The title character of the very first story in the collection is conveyed through imagery just four paragraphs in. The description will prove to be vital toward a full understanding of not just this story, but much of what follows afterward:

“He had squishy lips and a small round nose, smooth shiny skin, and greasy dark hair. All the girls checked him out. But Lucho was kind of dirty for a town like ours. He always wore the same thing: faded jeans with holes around the pockets and a white button-down shirt that looked like it only got washed in the sink. He was sort of tall...and skinny the way boys are till they discover beer. He smoked cigarettes and sat around on patches of grass on the school grounds, sort of taking it all in.”

The Bully

“Green” is the story of a reunion as adults between two people who as students at school together were bully and victim. The narrator is the bullied whom an adult Maureen active sought out. The substantive changes made over the years is effectively conveyed in part by imagery:

“Maureen was wearing a green sweater that day at the diner and for that reason you will always remember her in green. Her once thick hair was a clump of threads tied by red elastic. She wore makeup but on her leathery face it looked clown-ish and you remember feeling embarrassed to be seen with her. She was talking about when you were kids as though you were best friends.”

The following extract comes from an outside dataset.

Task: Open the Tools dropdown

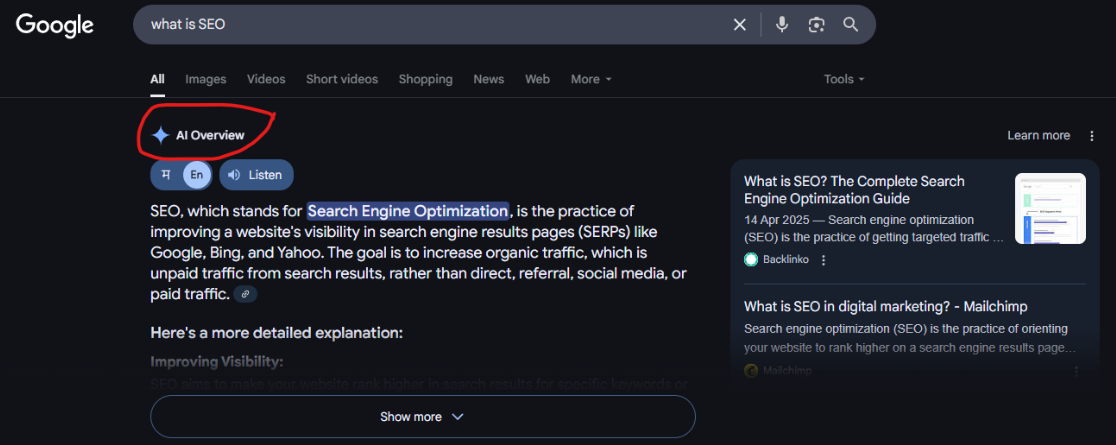Action: 843,79
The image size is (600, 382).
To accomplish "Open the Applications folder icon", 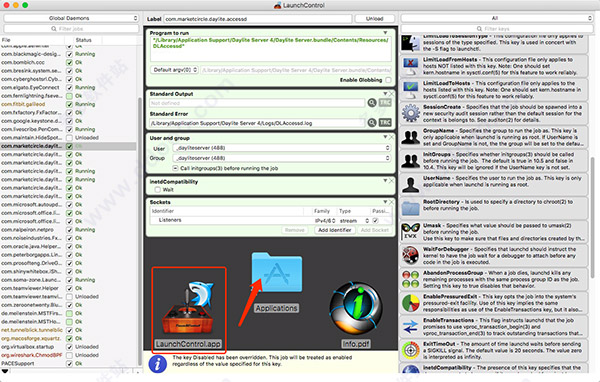I will tap(277, 273).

Just a Girl or Just Smarter?

The narrator of “Cielito Lindo” is female. She is recalling a ride with a male companion. The circumstance veer toward stereotype except that the stereotype has played out in realty too many times to count. An observation is made through imagery that raises a question: is this divergence in perspective the result gender or intelligence:

“We’re in his flashy car. A total midlife-crisis car. He’s forty, rich, and single, so he drives a bullet-colored Ferrari. When we stop at red lights, people in the cars next to us always check us out. It’s such a stupid car. It makes me think of people starving in third-world countries. I feel guilty riding in this car, and it has nothing to do with the fact that I don’t love him.”

Carla

Imagery is predominantly used by the author for the purpose of character delineation. This is only natural, of course, since the book is a collection of short stories which means a wealth of new characters every few pages down the line. A particularly vivid illustration is that of a girl name Carla in the story “Madre Patria.”

"Carla was eighteen, beautiful, with golden skin and canela hair. She had tiny green eyes, a flattened nose, and a pale coin-size smile that looked so fragile it might fall off her face. She was slight of build and always wore a denim jacket that her mother said made her look like a campesina. If you put her in a lineup, compared her to other girls the way people like to do, you might not think her so pretty, but I thought Carla was the most spectacular girl I’d ever seen.”